Anilusv.Gail Realties

Appellate Division of the Supreme Court of New York, Second DepartmentJul 18, 1994
206 A.D.2d 446 (N.Y. App. Div. 1994)
206 A.D.2d 446614 N.Y.S.2d 551

July 18, 1994

Appeal from the Supreme Court, Kings County (Hurowitz, J.).


Ordered that the order is reversed, on the law, with costs, the motion and cross motion are granted, the complaint is dismissed insofar as it is asserted against the defendants Gail Realties, Anatol Inkeles, and Klara Inkeles and, the action against the remaining defendants is severed, and the third-party complaint is dismissed.

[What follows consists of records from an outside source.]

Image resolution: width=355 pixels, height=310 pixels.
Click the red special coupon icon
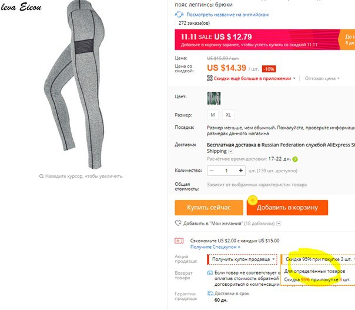[x=179, y=241]
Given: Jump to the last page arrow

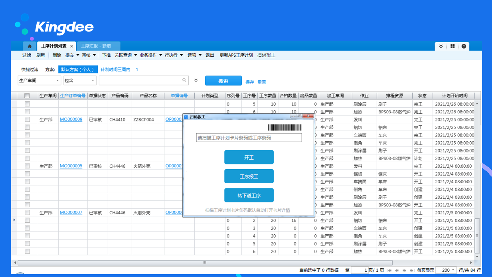Looking at the screenshot, I should coord(411,271).
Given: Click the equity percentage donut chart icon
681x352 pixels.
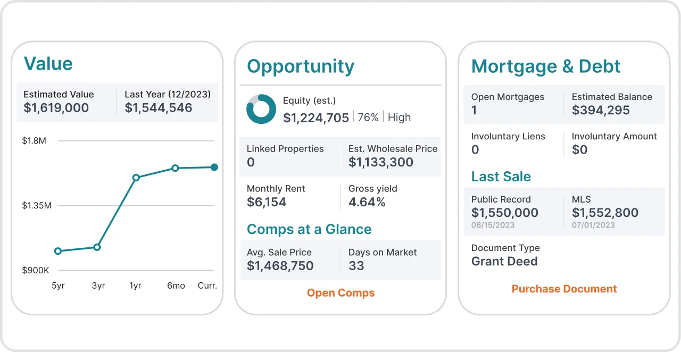Looking at the screenshot, I should (261, 109).
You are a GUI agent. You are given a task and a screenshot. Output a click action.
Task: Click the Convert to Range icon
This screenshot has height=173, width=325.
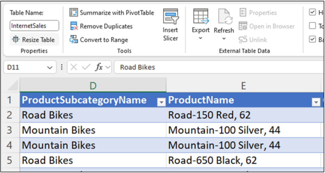(x=74, y=40)
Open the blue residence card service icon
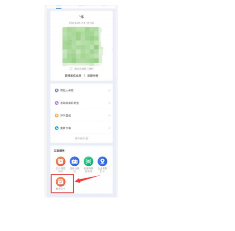The height and width of the screenshot is (231, 235). (75, 161)
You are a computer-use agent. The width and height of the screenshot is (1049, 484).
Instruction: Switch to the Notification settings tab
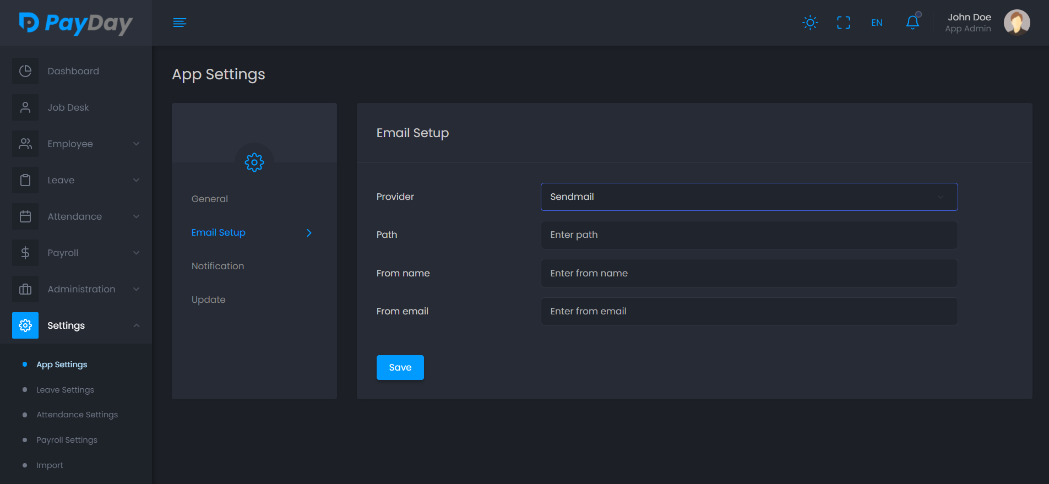click(218, 266)
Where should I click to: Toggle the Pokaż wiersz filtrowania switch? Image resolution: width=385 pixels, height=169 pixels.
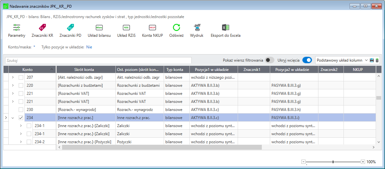[x=270, y=60]
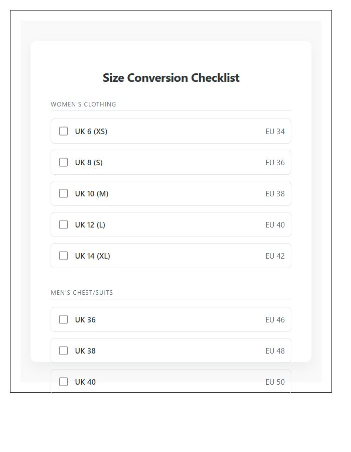
Task: Select the UK 8 (S) row
Action: 170,162
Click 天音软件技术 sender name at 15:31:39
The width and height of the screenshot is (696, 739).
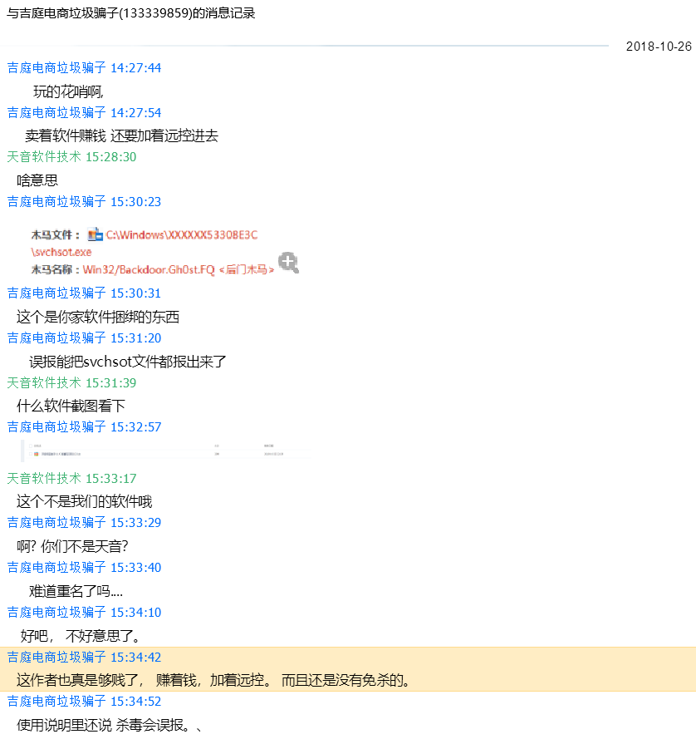[x=44, y=382]
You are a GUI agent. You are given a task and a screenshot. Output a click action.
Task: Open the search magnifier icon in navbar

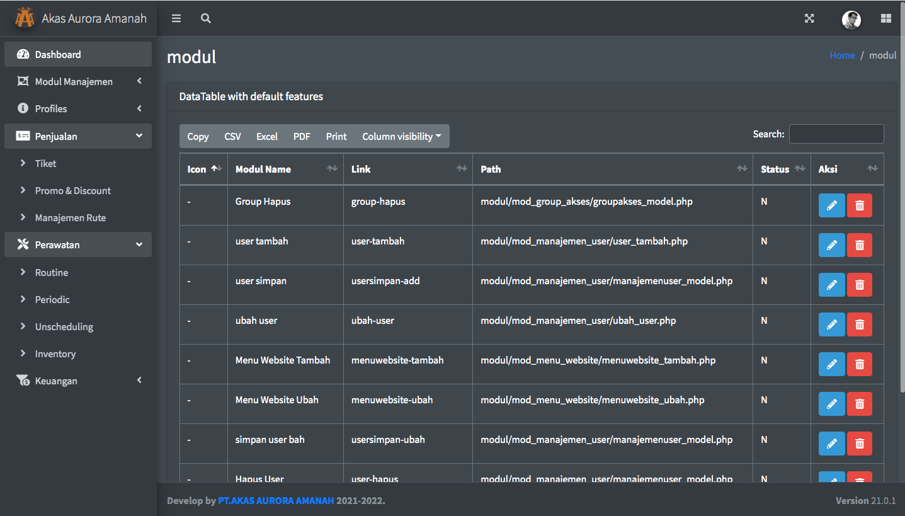[205, 18]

On October 7, 1984, the plaintiff Shirley Anilus was allegedly injured when she was struck in the head by a trap door leading into the basement of the boutique in which she was employed. The record indicates that the accident occurred when a fellow employee, who was holding the trap door open for the plaintiff, prematurely released it, causing the door to drop and hit the plaintiff. At the time of the accident, the premises leased by the plaintiff's employer was owned by the appellants Gail Realties, Anatol Inkeles, and Klara Inkeles. The plaintiff subsequently commenced this action, inter alia, against the appellants, alleging that they had negligently permitted a dangerous condition to exist at the premises, and the appellants in turn impleaded the plaintiff's employer, Joli Madame Boutique, Inc.

On appeal, the appellants contend, inter alia, that the Supreme Court erred in denying their motion for summary judgment because the plaintiff failed to submit any evidence that the trap door was structurally unsafe, and that its dangerous condition was a proximate cause of the accident. We agree. The unsupported allegation of the plaintiff's attorney that the "entire trap door" constituted an unreasonable danger was insufficient to raise an issue of fact as to whether the trap door was constructed in an unsafe manner, or violated any statutory or administrative safety standards (see, Brown v. Weinreb, 183 A.D.2d 562). Thus, although it is undisputed that the trap door was constructed prior to the lease of the premises to the plaintiff's employer, under the circumstances of this case we find no basis for imposing liability on the appellants, who were not in possession of the premises at the time of the accident (see, Maganias v. Scott Realty Co., 187 A.D.2d 417). Accordingly, the appellants' motion for summary judgment dismissing the complaint insofar as it is asserted against them and the third-party defendant's motion for summary judgment dismissing the third-party complaint are granted. Thompson, J.P., Rosenblatt, Ritter, Friedmann and Krausman, JJ., concur.